**Bron**
▬▬▬

Heilige Alliantie
De term Heilige Alliantie verwijst naar verschillende verwante fenomenen. In enge zin was de Heilige Alliantie een verdrag dat op 26 september 1815 in Parijs werd ondertekend door de keizers Frans I van Oostenrijk (ook bekend als Frans II, de Heilige Roomse keizer), Alexander I van Rusland en de Pruisische koning Frederik Willem III “in naam van de Allerheiligste en Ondeelbare Drie-eenheid”. Meer in het algemeen vertegenwoordigde het verdrag een poging van de opsteller ervan, Alexander I, om nieuwe beginselen voor de internationale en binnenlandse politiek in Europa vast te stellen na de Napoleontische oorlogen. In het begin van de jaren 1820 werd de uitdrukking gebruikt om het reactionaire beleid aan te duiden dat de drie “oostelijke” rijken voerden tegen de dreiging van sociale en nationale revolutie die na de Napoleontische tijd bleef bestaan. Ondanks incidentele conflicten tussen de bondgenoten bleef deze conservatieve coalitie een bolwerk van de internationale orde tot 1854, tijdens de Krimoorlog.

▬▬▬

**Opdracht**
Wie stelde volgens de tekst over de Heilige Alliantie het verdrag op?

**Vastgelegde gegevens**
▬▬▬

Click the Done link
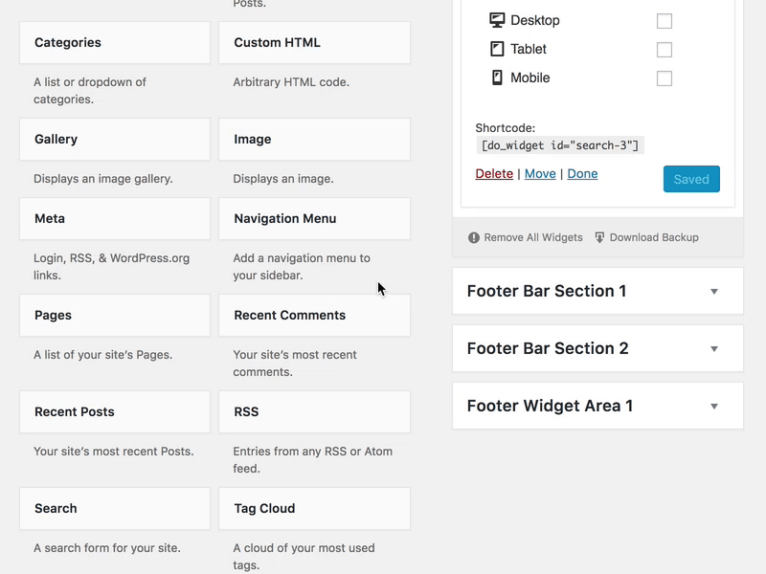This screenshot has width=766, height=574. [x=583, y=174]
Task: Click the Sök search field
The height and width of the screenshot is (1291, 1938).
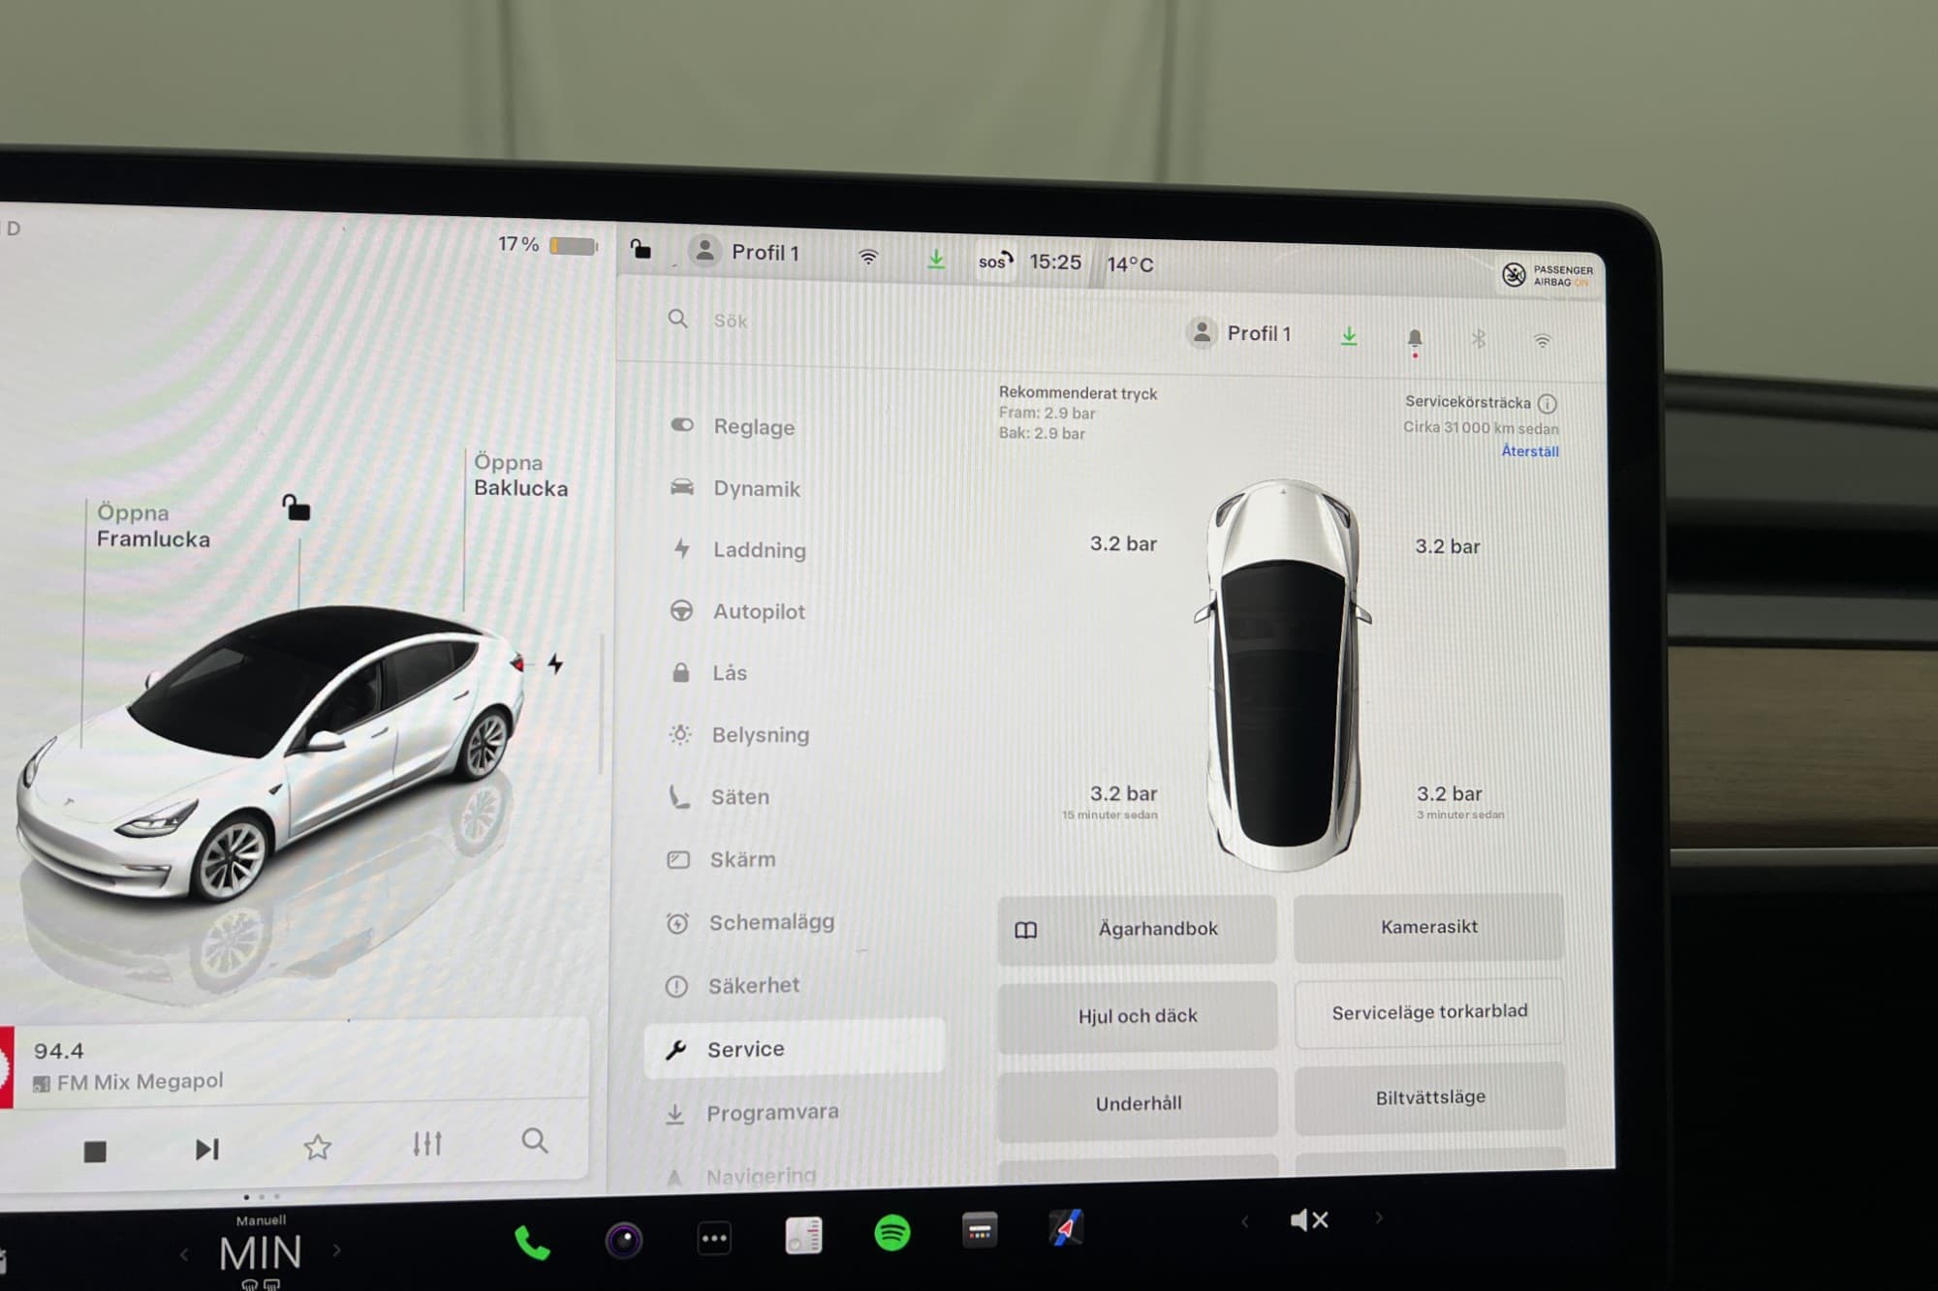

▬▬▬

**Uitwerking**
Alexander I van Rusland.